To evaluate the prognostic value of ICD genes in HGGs, 33 ICD genes were used to construct a prognostic signature model. The prognostic signature model was constructed by LASSO regression using TCGA HGGs dataset as a training cohort (Figure 6A,B) and was validated using the CGGA HGGs dataset. Kaplan–Meier survival analysis showed that patients with high ICD risk scores had poor outcomes (Figure 6C–F). Furthermore, FOXP3, IL6 LY96, MYD88 and PDIA3 used for the ICD risk signature construction were upregulated in ICD high-risk group. The prognostic value of the ICD risk signature was confirmed in both TCGA and CGGA samples using univariate and multivariate cox regression analysis (Figure 7A,B). We also performed an ROC curve to evaluate the prognostic value of the ICD risk signature model.
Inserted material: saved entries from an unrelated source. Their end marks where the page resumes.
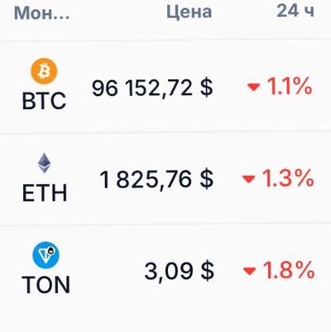The width and height of the screenshot is (331, 332).
Task: Tap the red down arrow next to 1.8%
Action: tap(250, 271)
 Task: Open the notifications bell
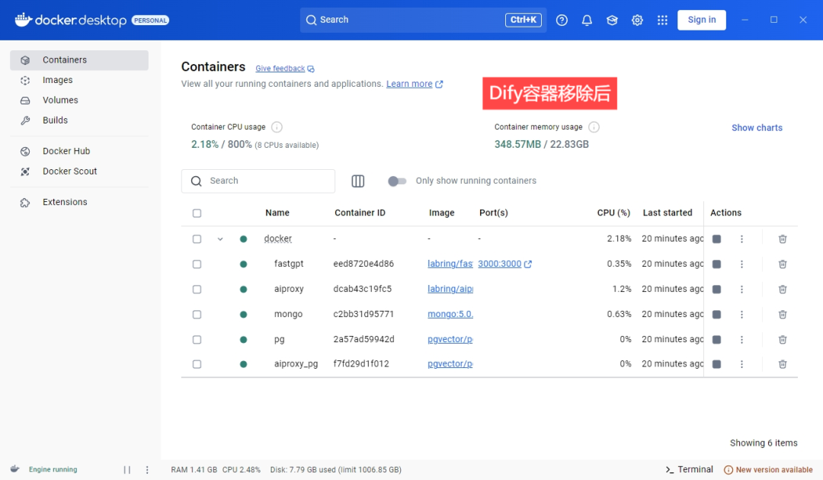[x=587, y=20]
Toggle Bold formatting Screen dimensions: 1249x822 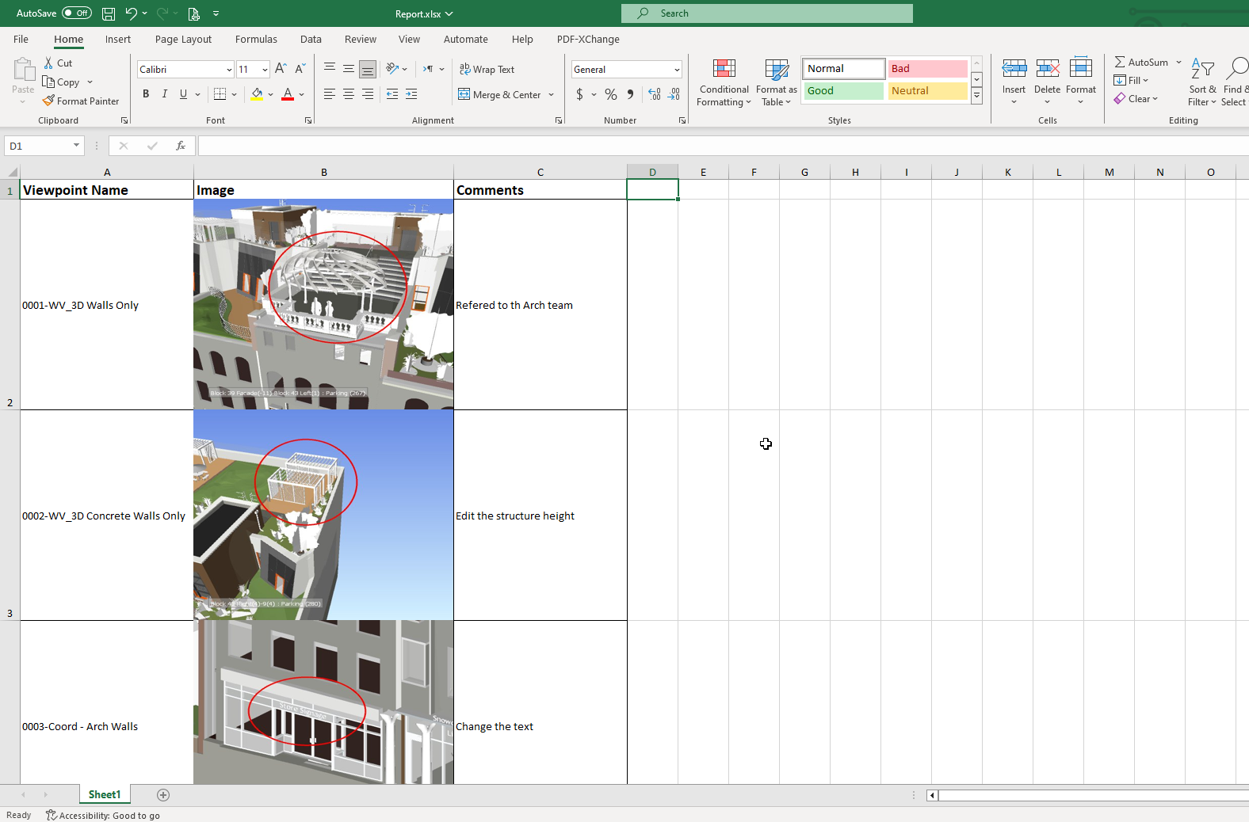click(x=146, y=94)
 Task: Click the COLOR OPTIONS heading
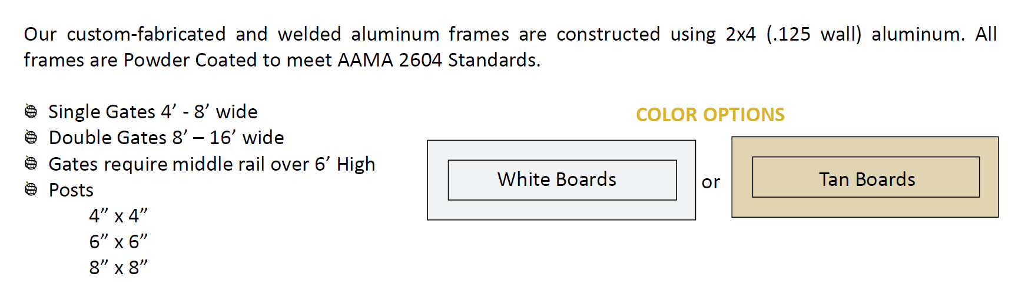click(x=710, y=114)
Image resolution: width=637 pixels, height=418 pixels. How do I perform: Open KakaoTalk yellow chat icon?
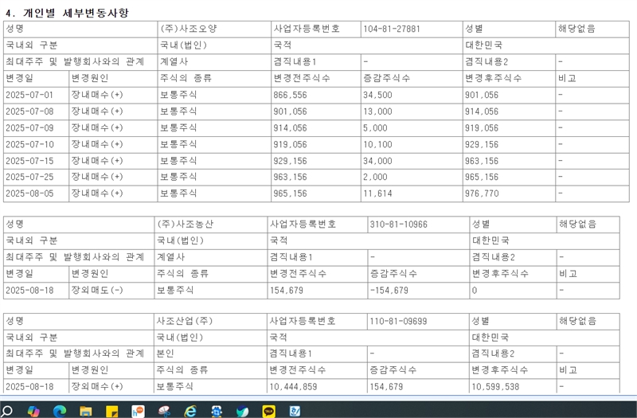(268, 409)
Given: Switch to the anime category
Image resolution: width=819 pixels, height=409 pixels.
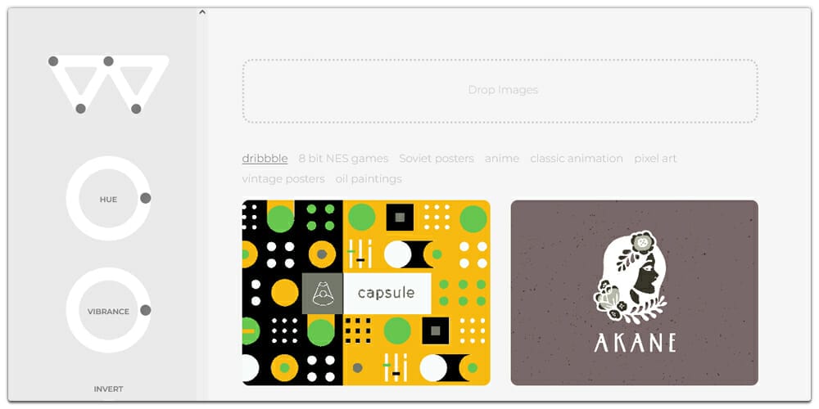Looking at the screenshot, I should 502,158.
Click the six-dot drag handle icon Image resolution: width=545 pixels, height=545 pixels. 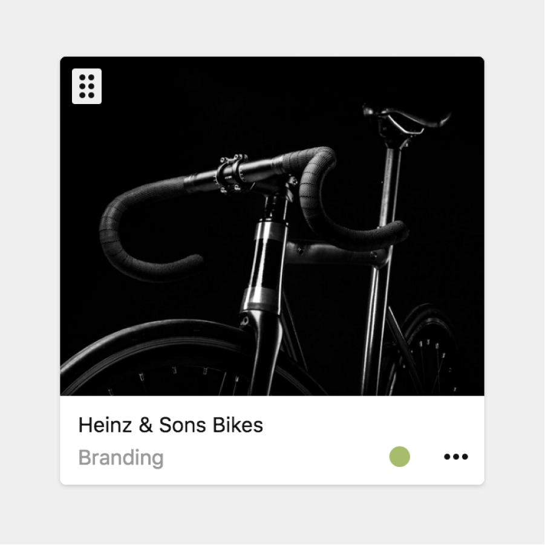(x=86, y=86)
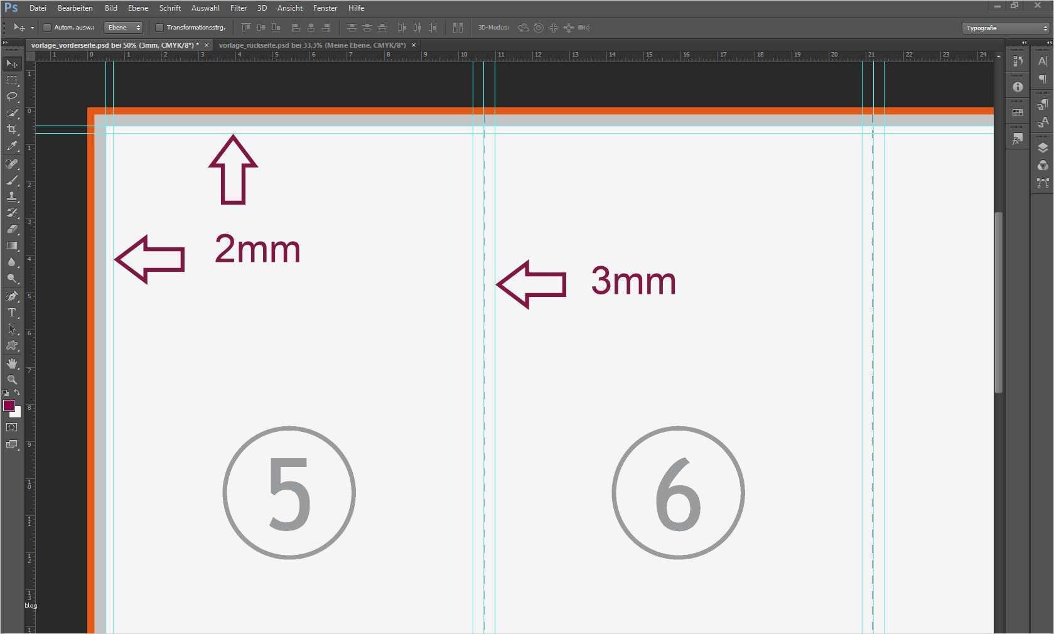
Task: Select the Pen tool
Action: point(12,296)
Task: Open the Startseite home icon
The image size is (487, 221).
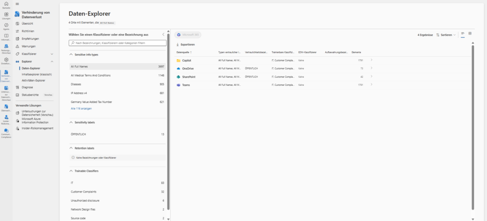Action: [6, 4]
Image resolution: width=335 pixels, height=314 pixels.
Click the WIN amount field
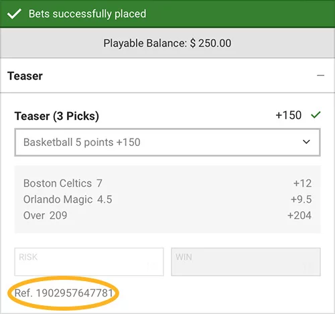click(246, 262)
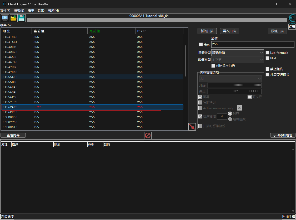Click the X button beside Active memory only
Screen dimensions: 296x220
239,108
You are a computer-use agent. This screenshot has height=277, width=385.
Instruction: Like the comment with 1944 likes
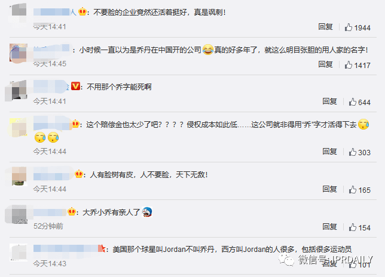pos(348,27)
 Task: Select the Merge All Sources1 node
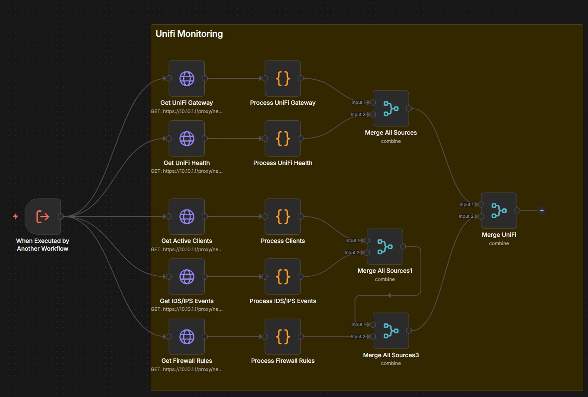point(384,246)
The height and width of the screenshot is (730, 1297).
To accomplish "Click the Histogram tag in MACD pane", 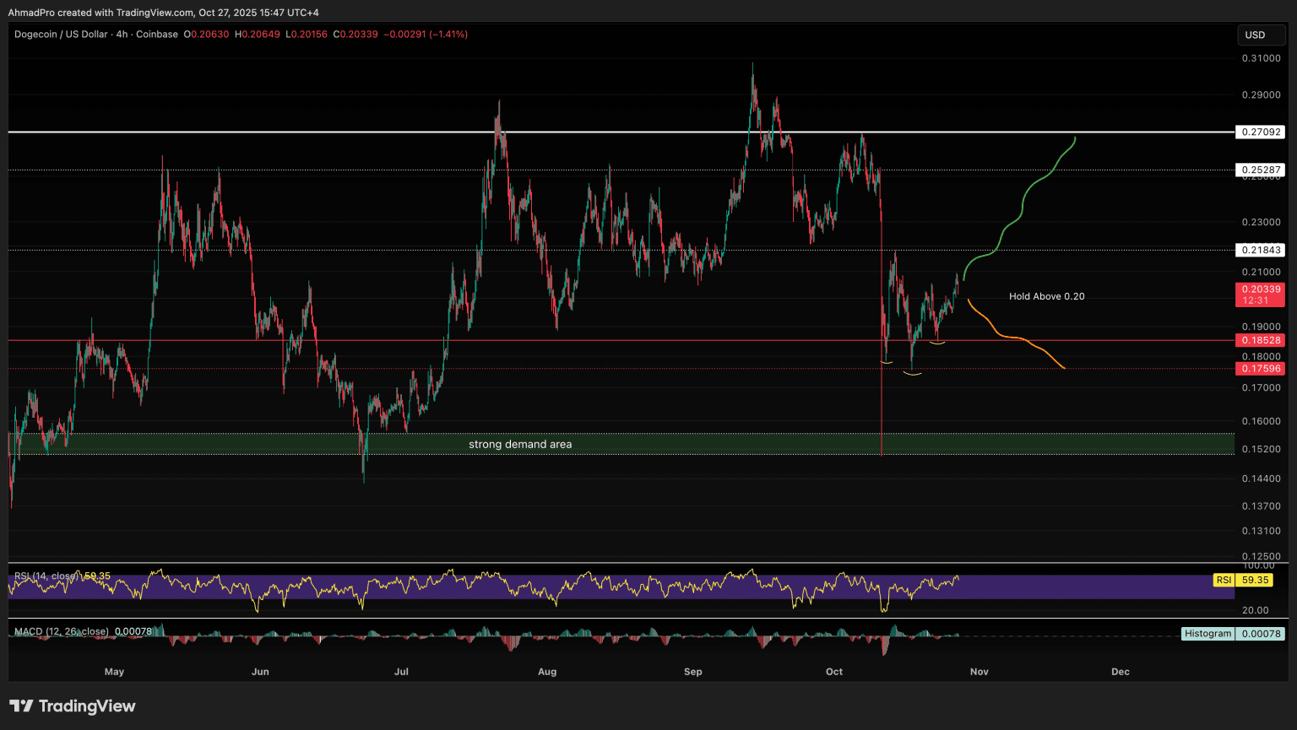I will [x=1207, y=634].
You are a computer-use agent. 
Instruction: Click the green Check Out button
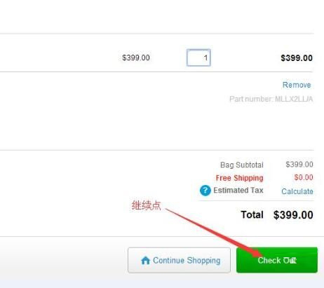pyautogui.click(x=277, y=260)
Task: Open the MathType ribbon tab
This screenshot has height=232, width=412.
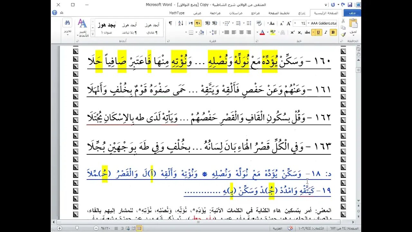Action: click(177, 13)
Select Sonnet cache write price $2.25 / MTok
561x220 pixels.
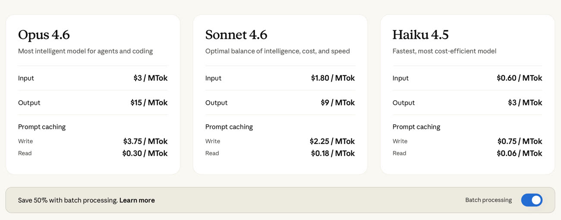(332, 141)
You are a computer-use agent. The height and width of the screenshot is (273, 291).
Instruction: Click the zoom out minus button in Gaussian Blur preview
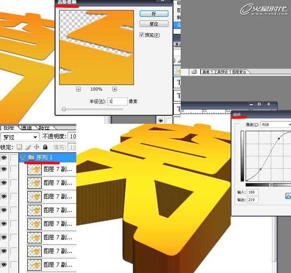(x=78, y=89)
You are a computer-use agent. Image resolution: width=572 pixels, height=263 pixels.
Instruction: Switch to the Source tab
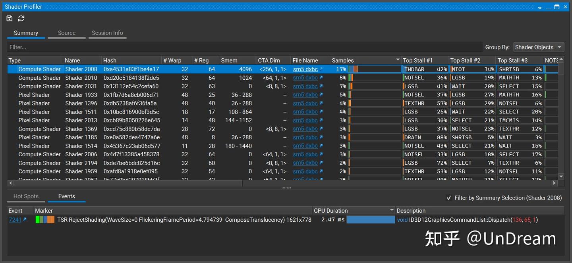[x=66, y=33]
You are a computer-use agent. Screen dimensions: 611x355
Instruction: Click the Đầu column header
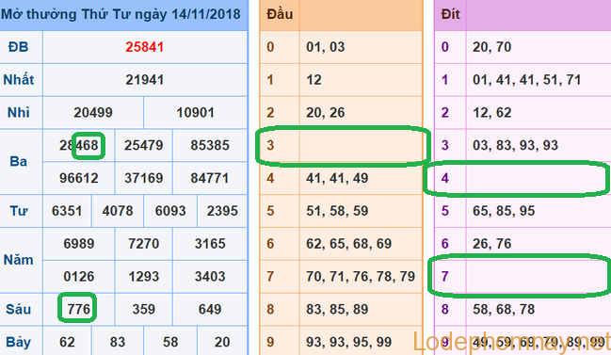(280, 14)
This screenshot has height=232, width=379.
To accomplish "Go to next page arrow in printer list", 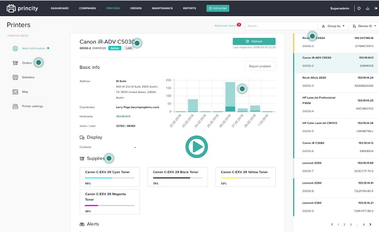I will click(x=370, y=224).
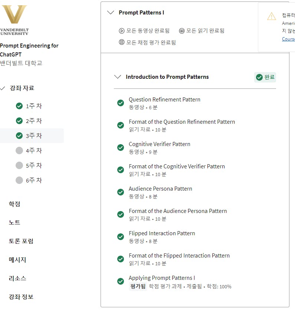Collapse the Prompt Patterns I module

point(110,13)
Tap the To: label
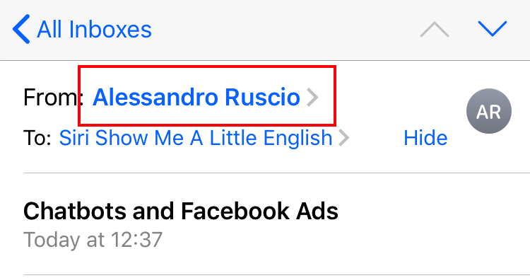This screenshot has width=530, height=278. click(37, 138)
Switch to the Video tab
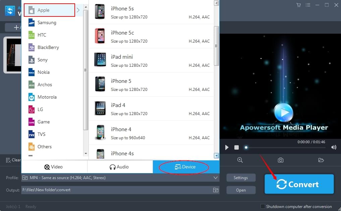 click(x=54, y=167)
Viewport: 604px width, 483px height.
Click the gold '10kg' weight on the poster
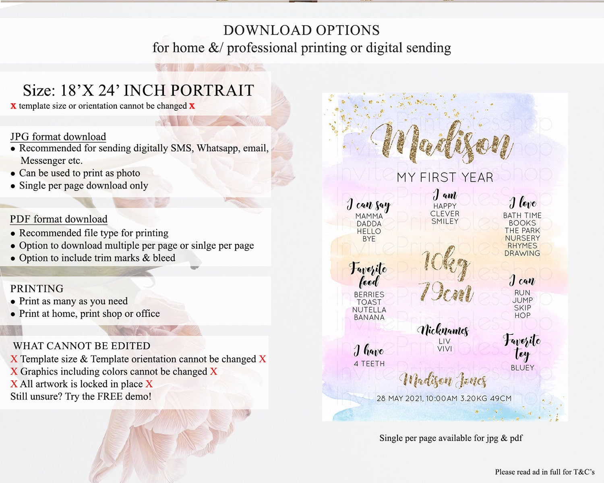click(445, 263)
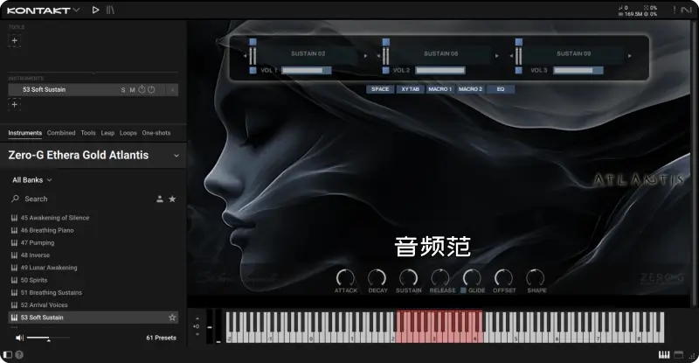Show favorites with the star filter icon
This screenshot has width=699, height=363.
point(172,199)
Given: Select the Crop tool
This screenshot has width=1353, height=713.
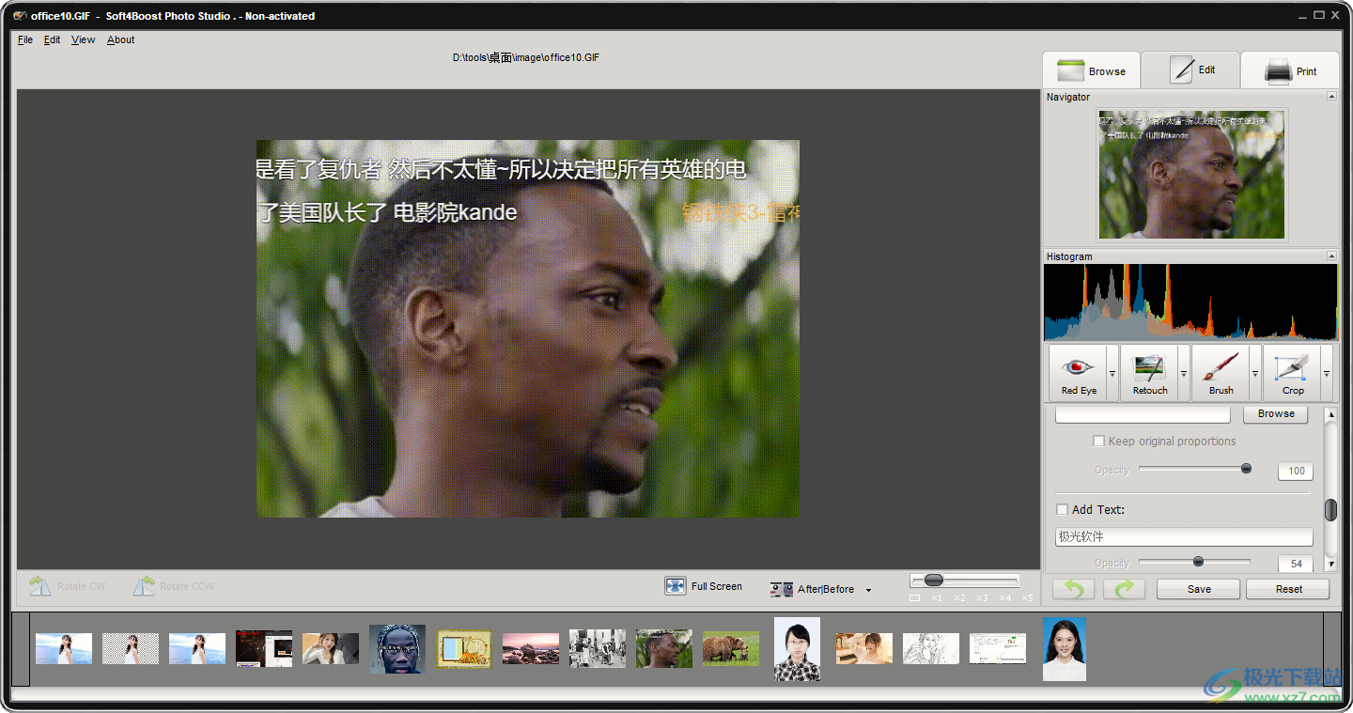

The AUC values of the ICD risk signature model for the TCGA HGGs patients at one year, three years and five years were 0.664, 0.775 and 0.879, respectively (Figure 7C). Similarly, the AUC values of the ICD risk signature model for the CGGA HGGs patients at one year, three years and five years are 0.731, 0.773 and 0.771, respectively (Figure 7D). The AUC value of the ICD risk score was higher than that of other clinical prognostic characteristics, including age, gender, pathological grade, IDH mutation, 1p19q co-deletion and MGMT methylation (Figure 7E,F). Additionally, we detected the survival of patients with the clinical prognostic characteristics respectively in TCGA and CGGA. As shown in Figure S2, the patients of age ≤ 65 and different gender in high risk had poor prognoses in TCGA and CGGA. Furthermore, the patients of WHO 2-3 (recurrent WHO 2, AA WHO), WHO 4 (GBM), IDH status, MGMT methylation status and 1p19q non-co-deletion in high-risk had poor prognosis in CGGA simultaneously.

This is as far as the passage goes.